§ **WHAT TO PRODUCE**: Copy each entry below unchanged; the images do not go in the copy.
╭──
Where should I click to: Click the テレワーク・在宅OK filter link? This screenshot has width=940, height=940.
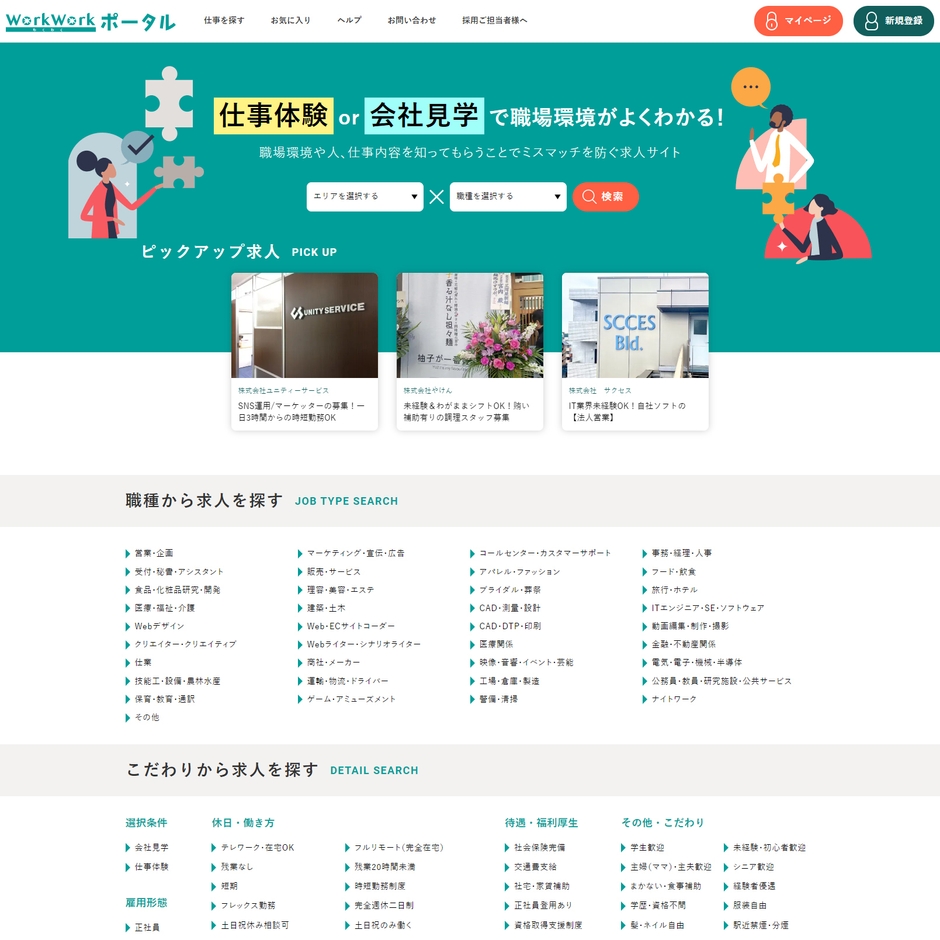[x=257, y=848]
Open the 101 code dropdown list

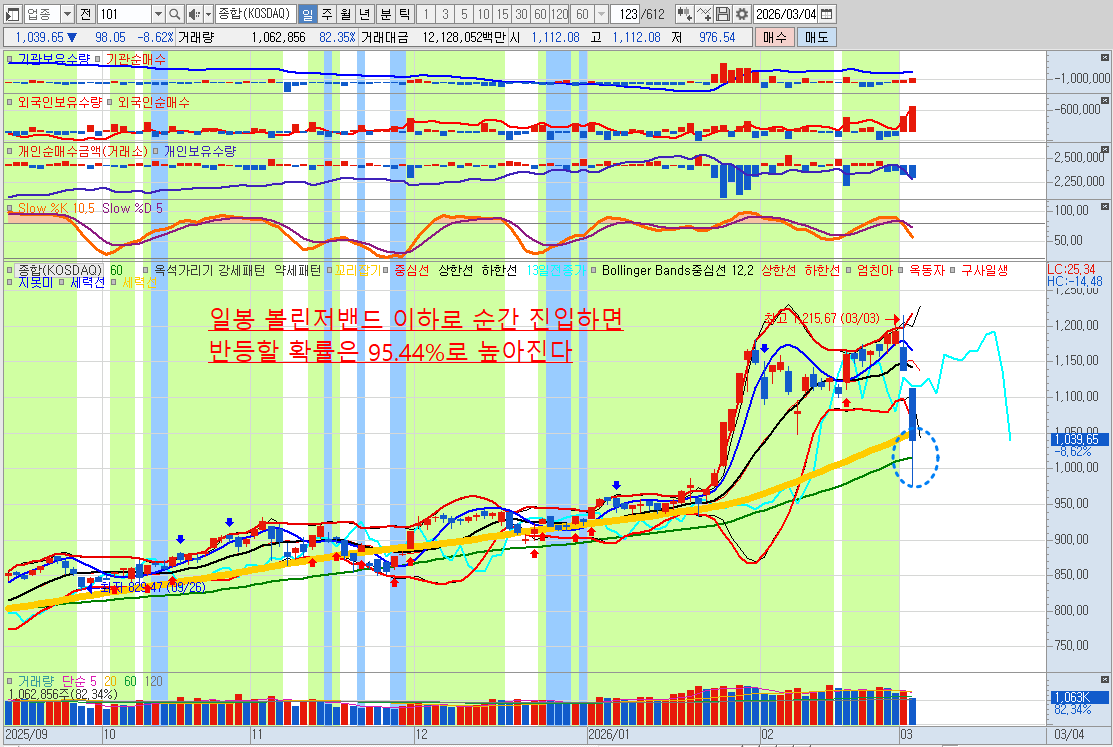click(158, 14)
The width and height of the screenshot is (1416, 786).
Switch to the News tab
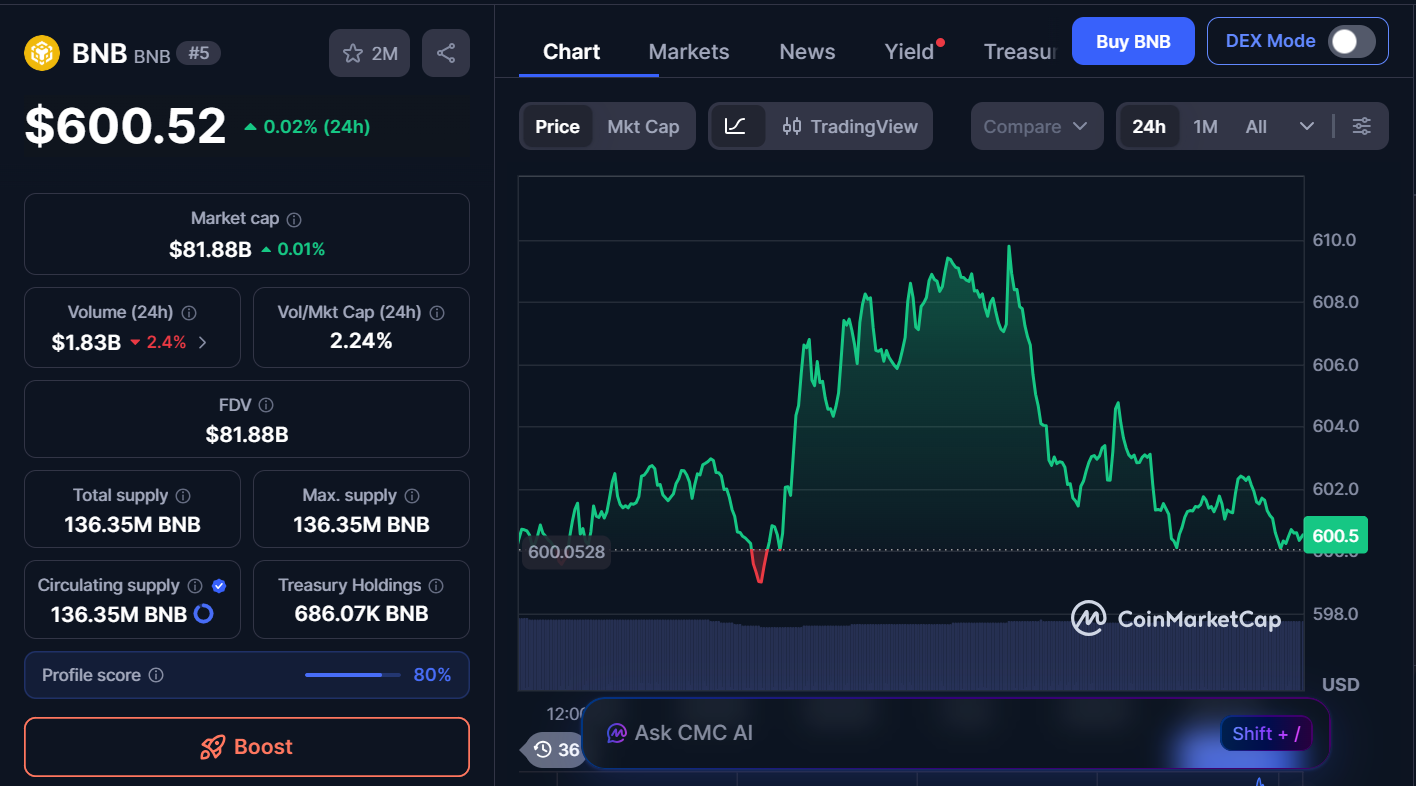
╰──
§ **TASK OUTPUT**:
Where should I click to: Click the テレワーク・在宅OK filter link? This screenshot has width=940, height=940.
[x=257, y=848]
Open the 101 code dropdown list

click(158, 14)
The width and height of the screenshot is (1416, 786).
Switch to the News tab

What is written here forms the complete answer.